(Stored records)

========================================================================

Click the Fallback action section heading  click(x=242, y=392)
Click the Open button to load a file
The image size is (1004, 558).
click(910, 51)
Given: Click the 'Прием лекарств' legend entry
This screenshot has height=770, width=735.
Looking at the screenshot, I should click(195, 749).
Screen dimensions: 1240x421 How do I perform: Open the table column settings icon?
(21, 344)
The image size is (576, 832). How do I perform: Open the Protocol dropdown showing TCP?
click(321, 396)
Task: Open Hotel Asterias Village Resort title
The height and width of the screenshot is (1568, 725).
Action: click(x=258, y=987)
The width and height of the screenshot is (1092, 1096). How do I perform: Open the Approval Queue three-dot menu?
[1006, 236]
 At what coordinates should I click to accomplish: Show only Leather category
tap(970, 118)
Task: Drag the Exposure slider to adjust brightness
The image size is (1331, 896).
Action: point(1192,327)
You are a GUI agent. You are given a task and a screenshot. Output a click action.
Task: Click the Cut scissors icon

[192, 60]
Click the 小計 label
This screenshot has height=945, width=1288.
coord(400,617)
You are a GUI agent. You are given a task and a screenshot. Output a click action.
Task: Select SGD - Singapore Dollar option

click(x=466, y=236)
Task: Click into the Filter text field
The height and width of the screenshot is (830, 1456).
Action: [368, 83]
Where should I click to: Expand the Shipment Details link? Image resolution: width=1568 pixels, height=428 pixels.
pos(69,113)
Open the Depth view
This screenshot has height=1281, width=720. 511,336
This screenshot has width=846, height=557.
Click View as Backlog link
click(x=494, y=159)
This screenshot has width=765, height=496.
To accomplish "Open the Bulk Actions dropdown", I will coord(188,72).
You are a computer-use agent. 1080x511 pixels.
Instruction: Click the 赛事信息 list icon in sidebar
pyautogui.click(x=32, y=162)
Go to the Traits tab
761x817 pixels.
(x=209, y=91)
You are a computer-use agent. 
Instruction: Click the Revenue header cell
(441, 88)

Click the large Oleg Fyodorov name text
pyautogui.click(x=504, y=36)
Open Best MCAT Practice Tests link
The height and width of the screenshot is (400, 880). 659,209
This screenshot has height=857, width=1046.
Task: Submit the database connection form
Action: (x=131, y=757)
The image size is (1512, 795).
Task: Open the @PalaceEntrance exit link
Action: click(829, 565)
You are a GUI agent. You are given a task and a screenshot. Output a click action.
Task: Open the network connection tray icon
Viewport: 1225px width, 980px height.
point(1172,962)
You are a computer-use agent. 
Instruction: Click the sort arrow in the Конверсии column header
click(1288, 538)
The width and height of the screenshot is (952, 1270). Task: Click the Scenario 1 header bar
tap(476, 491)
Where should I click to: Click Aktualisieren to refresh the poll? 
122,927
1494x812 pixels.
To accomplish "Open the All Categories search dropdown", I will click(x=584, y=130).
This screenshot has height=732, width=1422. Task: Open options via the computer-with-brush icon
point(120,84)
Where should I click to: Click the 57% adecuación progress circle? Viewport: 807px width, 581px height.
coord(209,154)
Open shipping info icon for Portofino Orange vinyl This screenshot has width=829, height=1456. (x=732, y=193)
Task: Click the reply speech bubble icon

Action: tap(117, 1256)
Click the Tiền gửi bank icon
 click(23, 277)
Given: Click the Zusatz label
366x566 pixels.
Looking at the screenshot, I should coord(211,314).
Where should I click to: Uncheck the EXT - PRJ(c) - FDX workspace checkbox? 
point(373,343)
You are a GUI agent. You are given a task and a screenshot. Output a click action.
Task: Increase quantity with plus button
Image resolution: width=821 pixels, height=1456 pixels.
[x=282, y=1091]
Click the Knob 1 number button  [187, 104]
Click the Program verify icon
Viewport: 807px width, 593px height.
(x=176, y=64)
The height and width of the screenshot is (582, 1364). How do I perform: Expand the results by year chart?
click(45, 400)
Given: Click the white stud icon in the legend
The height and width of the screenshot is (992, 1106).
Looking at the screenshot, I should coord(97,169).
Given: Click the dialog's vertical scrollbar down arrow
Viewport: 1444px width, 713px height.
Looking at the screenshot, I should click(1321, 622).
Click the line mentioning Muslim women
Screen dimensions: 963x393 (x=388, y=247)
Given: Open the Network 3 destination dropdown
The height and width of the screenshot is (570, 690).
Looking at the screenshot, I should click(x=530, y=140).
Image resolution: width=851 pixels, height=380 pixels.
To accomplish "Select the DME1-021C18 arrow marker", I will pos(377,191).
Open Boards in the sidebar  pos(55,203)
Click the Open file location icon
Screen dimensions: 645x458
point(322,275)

========================================================================

Please print each entry once more, exactly as it reads.

Click the Fallback action section heading  click(x=242, y=392)
Click the Open button to load a file
The image size is (1004, 558).
click(910, 51)
Given: Click the 'Прием лекарств' legend entry
This screenshot has height=770, width=735.
Looking at the screenshot, I should click(195, 749).
Screen dimensions: 1240x421 How do I perform: Open the table column settings icon?
(21, 344)
The image size is (576, 832). How do I perform: Open the Protocol dropdown showing TCP?
click(321, 396)
Task: Open Hotel Asterias Village Resort title
The height and width of the screenshot is (1568, 725).
Action: click(x=258, y=987)
The width and height of the screenshot is (1092, 1096). How do I perform: Open the Approval Queue three-dot menu?
[1006, 236]
 At what coordinates should I click to accomplish: Show only Leather category
tap(970, 118)
Task: Drag the Exposure slider to adjust brightness
The image size is (1331, 896).
Action: point(1192,327)
You are a GUI agent. You are given a task and a screenshot. Output a click action.
Task: Click the Cut scissors icon

[192, 60]
Click the 小計 label
This screenshot has height=945, width=1288.
coord(400,617)
You are a GUI agent. You are given a task and a screenshot. Output a click action.
Task: Select SGD - Singapore Dollar option

click(x=466, y=236)
Task: Click into the Filter text field
The height and width of the screenshot is (830, 1456).
Action: [368, 83]
Where should I click to: Expand the Shipment Details link? Image resolution: width=1568 pixels, height=428 pixels.
pos(69,113)
Open the Depth view
This screenshot has height=1281, width=720. 511,336
This screenshot has width=846, height=557.
Click View as Backlog link
click(x=494, y=159)
This screenshot has width=765, height=496.
To accomplish "Open the Bulk Actions dropdown", I will coord(188,72).
You are a computer-use agent. 1080x511 pixels.
Instruction: Click the 赛事信息 list icon in sidebar
pyautogui.click(x=32, y=162)
Go to the Traits tab
761x817 pixels.
(x=209, y=91)
You are a computer-use agent. 
Instruction: Click the Revenue header cell
(441, 88)

Click the large Oleg Fyodorov name text
pyautogui.click(x=504, y=36)
Open Best MCAT Practice Tests link
The height and width of the screenshot is (400, 880). 659,209
This screenshot has height=857, width=1046.
Task: Submit the database connection form
Action: (x=131, y=757)
The image size is (1512, 795).
Task: Open the @PalaceEntrance exit link
Action: click(829, 565)
You are a GUI agent. You are given a task and a screenshot. Output a click action.
Task: Open the network connection tray icon
Viewport: 1225px width, 980px height.
point(1172,962)
You are a computer-use agent. 
Instruction: Click the sort arrow in the Конверсии column header
click(1288, 538)
The width and height of the screenshot is (952, 1270). Task: Click the Scenario 1 header bar
tap(476, 491)
Where should I click to: Click Aktualisieren to refresh the poll? 
122,927
1494x812 pixels.
To accomplish "Open the All Categories search dropdown", I will click(x=584, y=130).
This screenshot has height=732, width=1422. Task: Open options via the computer-with-brush icon
point(120,84)
Where should I click to: Click the 57% adecuación progress circle? Viewport: 807px width, 581px height.
coord(209,154)
Open shipping info icon for Portofino Orange vinyl This screenshot has width=829, height=1456. (x=732, y=193)
Task: Click the reply speech bubble icon

Action: tap(117, 1256)
Click the Tiền gửi bank icon
 click(23, 277)
Given: Click the Zusatz label
366x566 pixels.
Looking at the screenshot, I should coord(211,314).
Where should I click to: Uncheck the EXT - PRJ(c) - FDX workspace checkbox? 
point(373,343)
You are a GUI agent. You are given a task and a screenshot. Output a click action.
Task: Increase quantity with plus button
Image resolution: width=821 pixels, height=1456 pixels.
[x=282, y=1091]
Click the Knob 1 number button  [187, 104]
Click the Program verify icon
Viewport: 807px width, 593px height.
(x=176, y=64)
The height and width of the screenshot is (582, 1364). How do I perform: Expand the results by year chart?
click(45, 400)
Given: Click the white stud icon in the legend
The height and width of the screenshot is (992, 1106).
Looking at the screenshot, I should coord(97,169).
Given: Click the dialog's vertical scrollbar down arrow
Viewport: 1444px width, 713px height.
Looking at the screenshot, I should click(1321, 622).
Click the line mentioning Muslim women
Screen dimensions: 963x393 (x=388, y=247)
Given: Open the Network 3 destination dropdown
The height and width of the screenshot is (570, 690).
Looking at the screenshot, I should click(x=530, y=140).
Image resolution: width=851 pixels, height=380 pixels.
To accomplish "Select the DME1-021C18 arrow marker", I will pos(377,191).
Open Boards in the sidebar  pos(55,203)
Click the Open file location icon
Screen dimensions: 645x458
point(322,275)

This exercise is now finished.